# Starving stray cat. How to help?



## Capistrono

There's this black cat that comes around our house several times a week. He's a real sweetie, his name is O.J. (my sis named him, from Bruno. : Don't get mad at me.)

Anyway, we feed him every time he comes around but he keeps looking like he's LOOSING weight. We can't take him in because we already have 2 cats that don't get along and we don't have the money to fix him. we've tried to take him to the animal shelter but they're full every time. Does anyone know of anything we can do to help him gain weight? Would trying to get him to drink some baby formula help him at all? 

We've had about 6 stray cats come and go from hanging around our house (many of them we found on the side of the road) and I really don't want him to go either. Any help is much appreciated.


----------



## PandaBee

It's possible that this cat could have an illness or a parasite. If that's the case, you could bring him to the vet.

I have the habit (a horrible one according to my dad and the neighbors) of leaving food out for the feral cats around the farm. If I notice any of the cats looking a little too lean, I leave the food and some clean water out everyday, just as I would for my own cat. I also add "people" foods: cooked meat, fish, eggs, veggies. I hear cheese is also really good. I also use a high quality, high-protein food. You could also add pet multi-vitamins to ensure that O.J. is getting all the vitamins and minerals that he needs. Avoid fatty foods.

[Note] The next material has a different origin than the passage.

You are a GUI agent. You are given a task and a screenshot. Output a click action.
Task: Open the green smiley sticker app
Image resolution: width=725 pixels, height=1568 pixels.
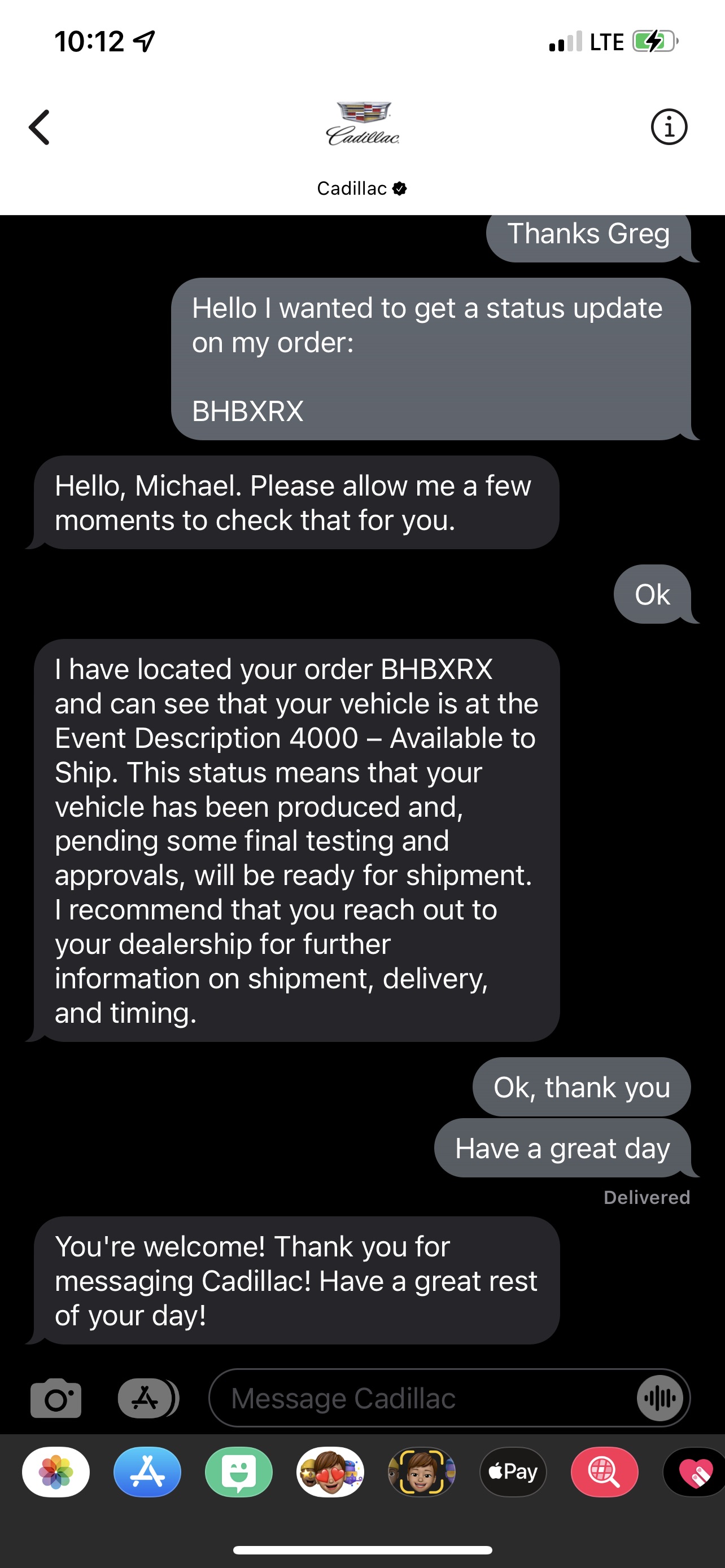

These can actually have the reverse effect, causing the animal to lose weight, as they put stress on the animal's system and can cause diarrhea and vomiting. High protein, low fat. 

if you aren't planning on taking him in or to the vet, there isn't much more you can do other than that.


----------



## PetoftheDay

It does sound like he's probably got a medical issue - as mentioned, maybe a parasite - that is keeping him from gaining weight. Call Animal Control, as if they have any knowledge of a TNR - Trap, Neuter, return - program in your area, and what recommendations they might have for a low-cost vet visit, or a vet who might arrange a payment plan. All the food in the world will not help a sick cat gain weight, sadly.


----------



## Capistrono

Okay guys, thanks for the replies. I'm starting my first job soon and will definitely save up some money for a vet visit, as well as look into a TNR program. Thanks again.


----------



## ema-leigh

Personally I would bring the cat into your home, deworm, deflea etc and give good high protien meals every day. Check the stools of the cat, if you see visible worms this might be the problem. Is the cats gut hard? or bloated at all? If after a short while, you are still seeing the same problems he will need a vet visit for sure. You could also try posting a story about the cat online and see if anyone in the area would be willing to take him in.


----------



## Capistrono

We can't take him into our house because we already have 2 cats that don't get along. Right now we have no money but I start my first job today and will be saving up to take him to the vet. I'm either gonna try and convince my parents to let us bring him (maybe block off half the house for the one cat and let the other half belong to the two nice kitties) in or after I take him to the vet, post around for takers.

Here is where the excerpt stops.